MATERIAL SHOWN:
■ ■ ■ ■

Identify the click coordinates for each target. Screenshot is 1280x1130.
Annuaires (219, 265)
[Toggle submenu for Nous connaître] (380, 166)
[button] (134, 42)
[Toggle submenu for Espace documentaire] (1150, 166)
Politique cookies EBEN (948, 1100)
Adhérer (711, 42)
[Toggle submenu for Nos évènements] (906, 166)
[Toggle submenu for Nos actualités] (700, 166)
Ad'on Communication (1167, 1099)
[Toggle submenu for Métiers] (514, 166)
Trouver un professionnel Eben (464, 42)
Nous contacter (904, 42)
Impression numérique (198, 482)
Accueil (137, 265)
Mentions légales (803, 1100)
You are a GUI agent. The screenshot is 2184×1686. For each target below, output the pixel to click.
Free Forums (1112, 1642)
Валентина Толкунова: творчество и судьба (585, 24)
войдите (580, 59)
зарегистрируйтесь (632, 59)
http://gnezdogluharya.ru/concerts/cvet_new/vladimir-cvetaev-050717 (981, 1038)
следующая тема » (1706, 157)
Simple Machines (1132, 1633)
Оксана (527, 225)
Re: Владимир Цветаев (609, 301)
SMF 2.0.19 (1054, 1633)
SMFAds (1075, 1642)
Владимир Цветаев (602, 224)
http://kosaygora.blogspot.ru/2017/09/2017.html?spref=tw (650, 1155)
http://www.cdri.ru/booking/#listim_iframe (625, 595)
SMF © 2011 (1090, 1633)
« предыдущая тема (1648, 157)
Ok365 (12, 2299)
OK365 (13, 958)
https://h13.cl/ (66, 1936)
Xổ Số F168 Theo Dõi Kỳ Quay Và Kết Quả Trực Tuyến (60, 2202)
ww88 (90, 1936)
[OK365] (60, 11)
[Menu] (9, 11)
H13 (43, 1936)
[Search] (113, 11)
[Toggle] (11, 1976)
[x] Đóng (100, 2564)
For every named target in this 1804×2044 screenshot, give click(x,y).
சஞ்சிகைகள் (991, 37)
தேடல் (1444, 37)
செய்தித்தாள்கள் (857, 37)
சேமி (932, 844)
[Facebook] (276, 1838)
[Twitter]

■ ■ ■ ■

From the line that contains "For every named" through the final line of the entries above, every line must be reproduced exactly and nothing more.

For every named target in this 1804×2044 screenshot, give click(x,y).
சஞ்சிகைகள் (991, 37)
தேடல் (1444, 37)
செய்தித்தாள்கள் (857, 37)
சேமி (932, 844)
[Facebook] (276, 1838)
[Twitter]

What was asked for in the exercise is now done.